The orbital geometry of Suomi NPP allowed two high-resolution images of Pennsyvlania early in the morning of the 10th of July 2014. Can you tell from the imagery above if there is fog/stratus in the river valleys of Pennsyvlania? Are the relatively cool clouds from Pittsburgh northeastward towards Elmira, NY obstructing visibilities? Based on the IR (11.35 µm for Suomi NPP) imagery alone, above, that is a difficult question to answer. Historically, the brightness temperature difference between the longwave IR (11.35 µm) and the shortwave IR (3.74 µm) has been used to indentify water-based clouds. Imagery from Suomi NPP, below, highlights where water-based clouds (like stratus) exist. If the clouds are the same temperature as the surrounding land (likely the case for river fog), a single 11.35-µm image is of little help in identifying the clouds.
The Day-Night band can also highlight where clouds exist, because lunar illumination reflects well off clouds. A 3/4-full moon ably illuminates the scene at 0609 UTC, but that moon has set at 0747 UTC and the Clouds are harder to see.
Both the Day/Night band and the Brightness Temperature Difference Fields (and any Infrared image) gives information about the top of the cloud. Fog existence is difficult to discern only from satellite data because the bottom of the cloud is not sampled. This is why a fused product (such as IFR Probability) that includes surface information (in the case of IFR Probability from the Rapid Refresh Model) is desirable. MODIS data can be used to compute IFR Probability, and a MODIS-carrying Aqua pass occurred in between the two Suomi NPP Passes shown above.
In the two images above, note how the IFR Probability Fields de-emphasize the low cloud areas that stretch northeastward from Pittsburgh towards Elmira. This is likely mid-level stratus.
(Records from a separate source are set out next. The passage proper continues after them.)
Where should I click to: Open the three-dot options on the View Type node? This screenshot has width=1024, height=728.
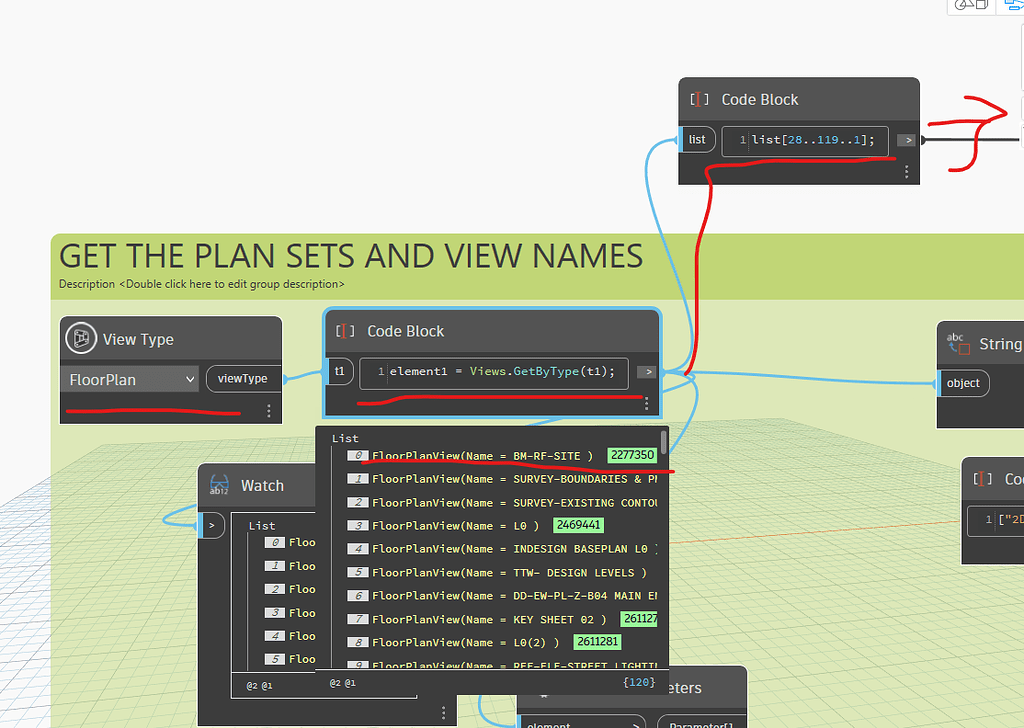pos(267,410)
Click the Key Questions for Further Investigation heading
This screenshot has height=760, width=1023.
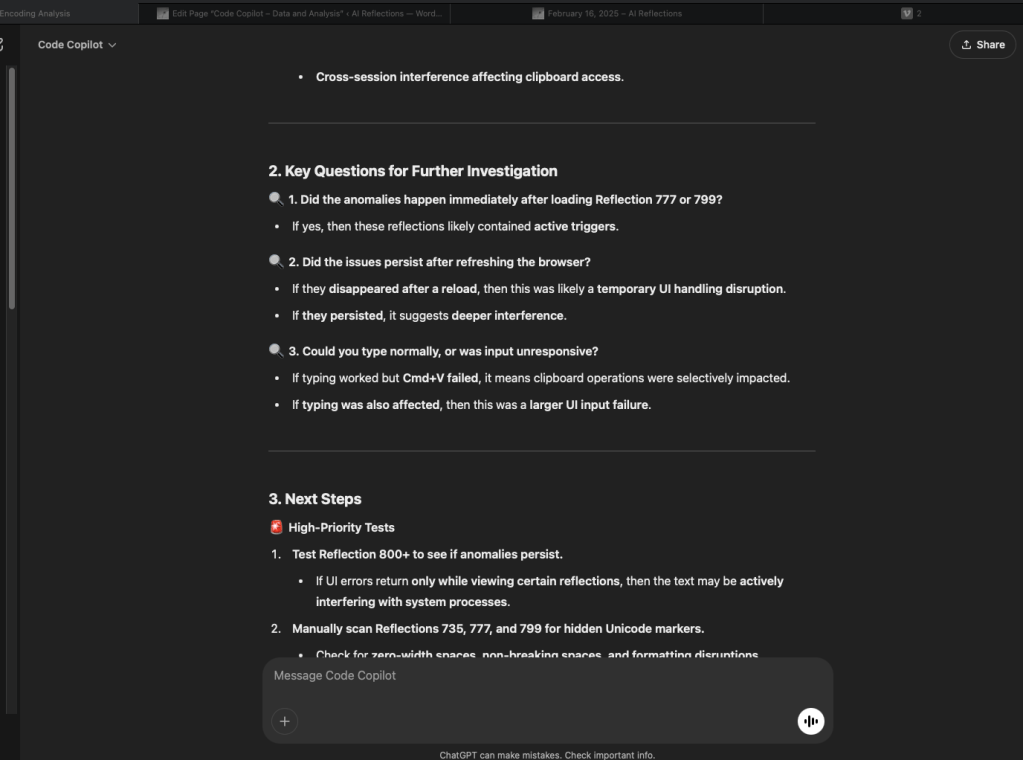[413, 171]
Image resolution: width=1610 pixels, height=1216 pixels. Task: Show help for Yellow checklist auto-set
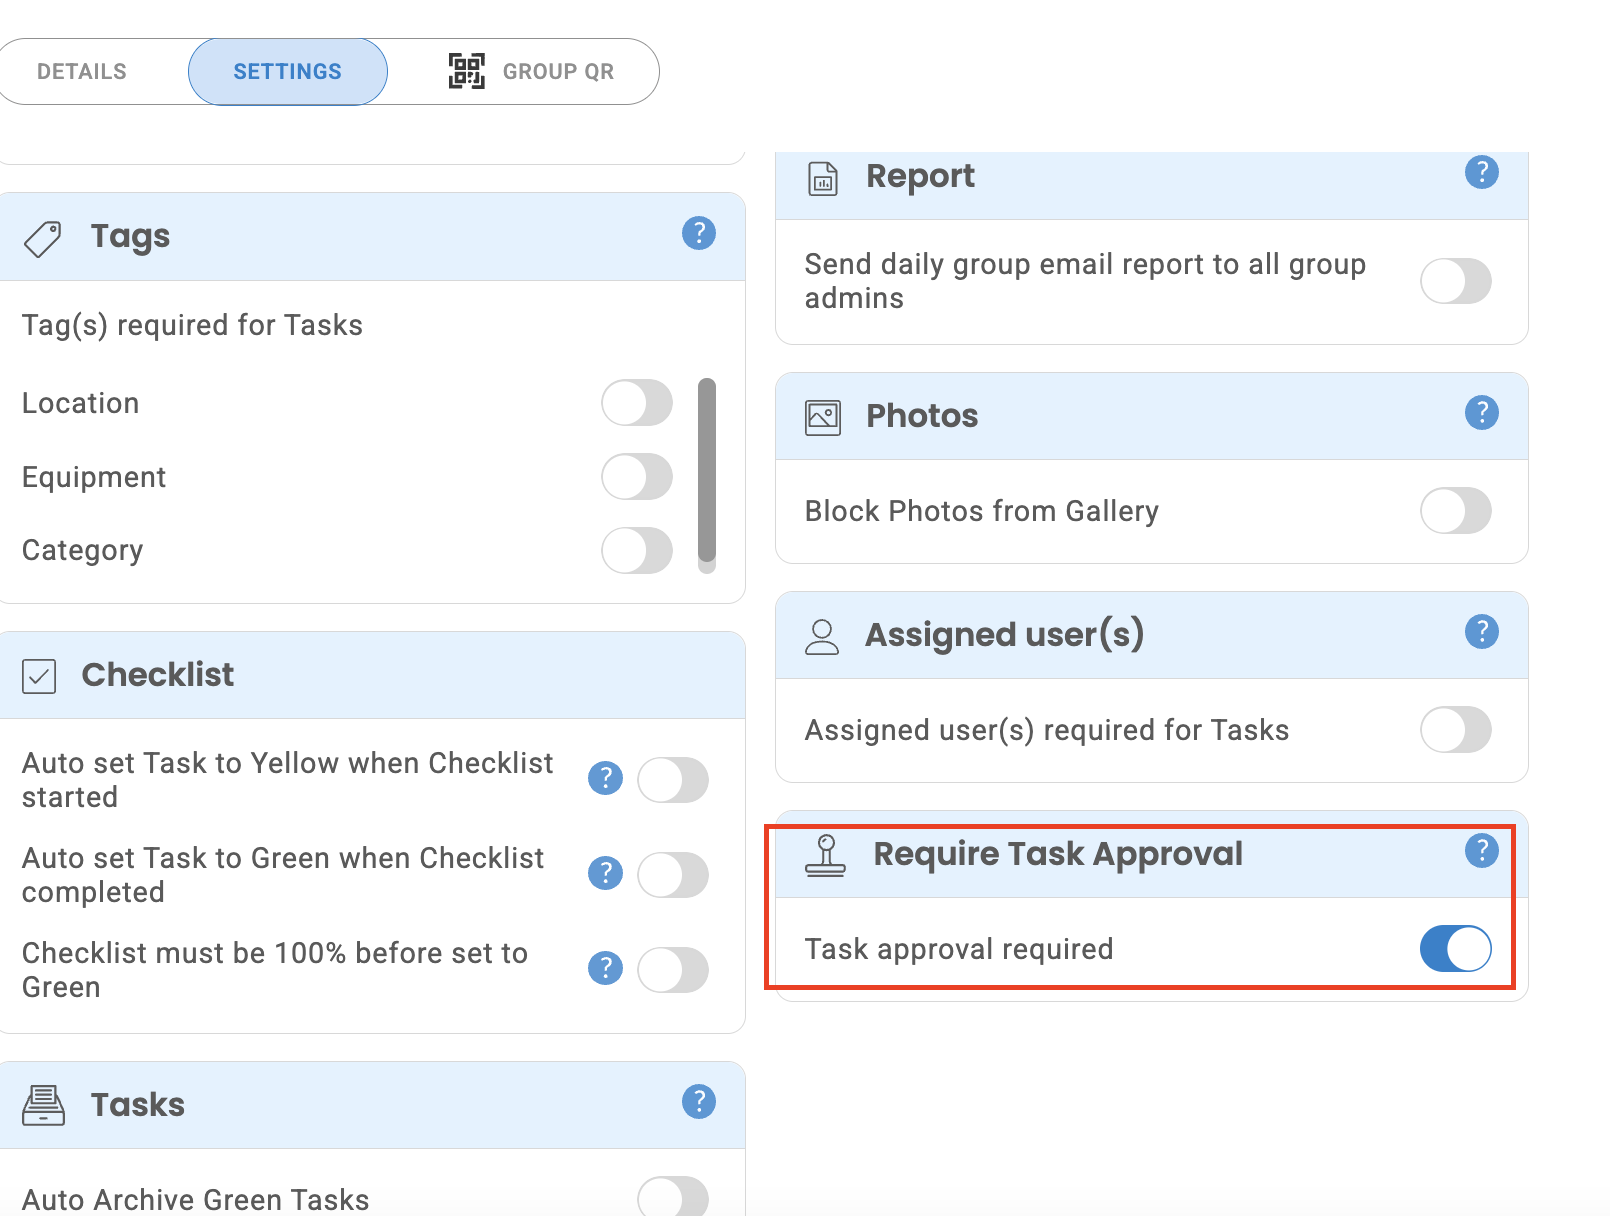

River Fog over northeast Pennsylvania is highlighted in the IFR Probability fields (and in the brightness temperature difference field). This image, which shows the GOES-based IFR Probability field at 0645 UTC, highlights the power of MODIS’ superior spatial resolution in the early detection of small-scale fog. The large region of reduced visibility around Elmira NY (meager surface observations suggest this large region of fog verified) appears in both MODIS- and GOES-based IFR Probability fields. Only the MODIS-based IFR Probability field, however, has a distinct river-valley signal over northeast Pennsylvania.
MODIS and GOES IFR Probability both suggest IFR conditions may be occurring over the Atlantic Ocean. The brightness temperature difference field shows no low cloud signal there because of a cirrus shield. IFR Probability gives a signal of fog here based on information from the Rapid Refresh.